TO DO:
Begin with the line containing "Click the phpMyAdmin sailboat icon in LAMP", end with the last line of the records, and retype everything in between exactly, without the pictures.

---

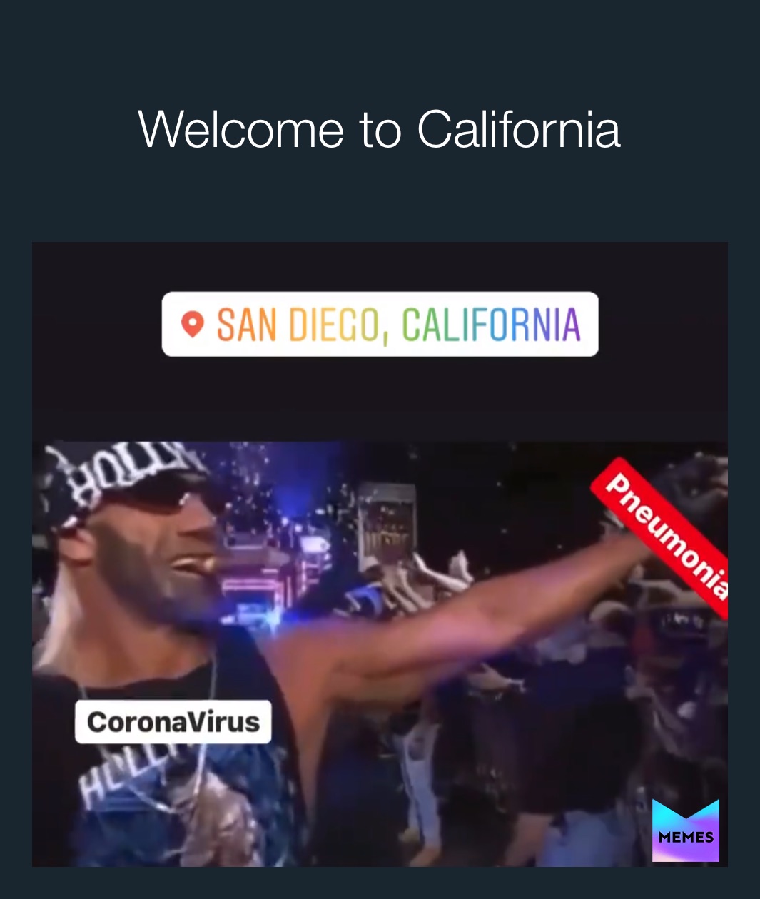760x899 pixels.
Task: Open the San Diego, California location sticker
Action: coord(380,324)
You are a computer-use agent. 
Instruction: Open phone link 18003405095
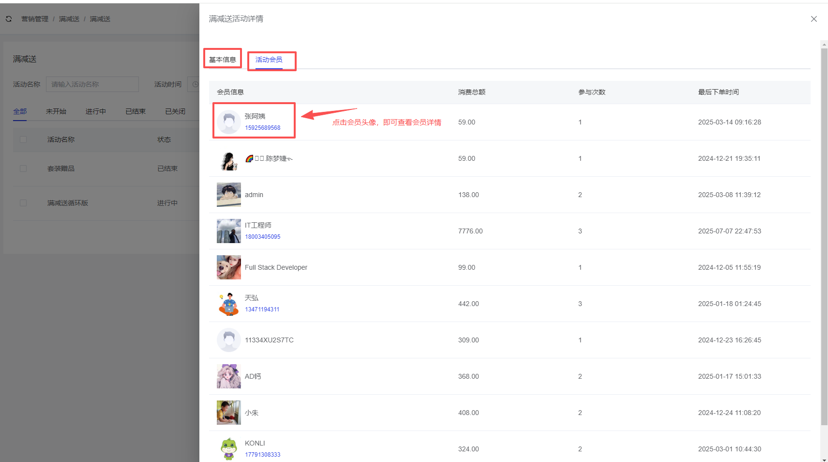coord(262,237)
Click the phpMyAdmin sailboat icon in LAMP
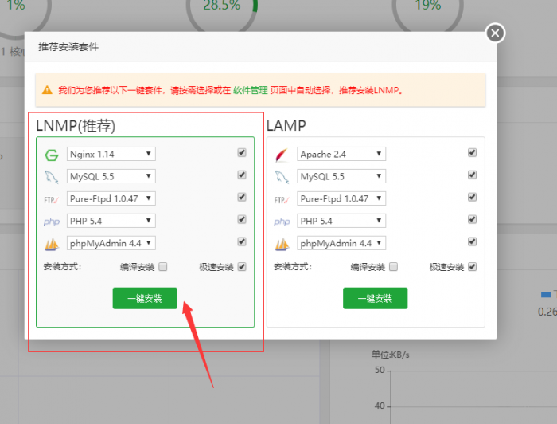This screenshot has height=424, width=557. (282, 244)
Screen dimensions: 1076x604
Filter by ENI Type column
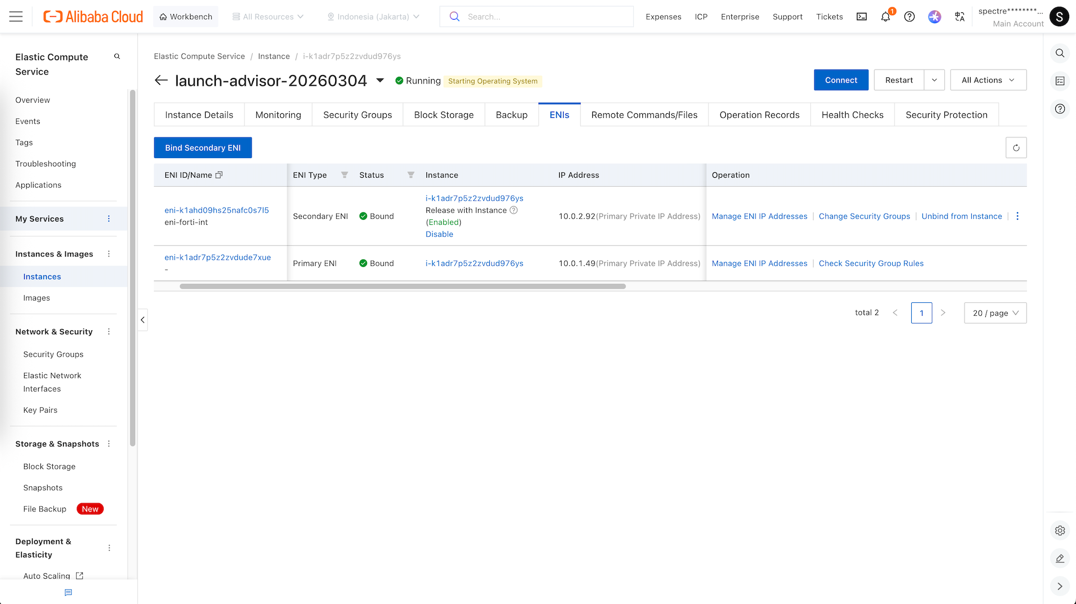(345, 175)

---

ANSWER BOX:
Click the phpMyAdmin sailboat icon in LAMP
This screenshot has height=424, width=557. (282, 244)
Screen dimensions: 1076x604
Filter by ENI Type column
(345, 175)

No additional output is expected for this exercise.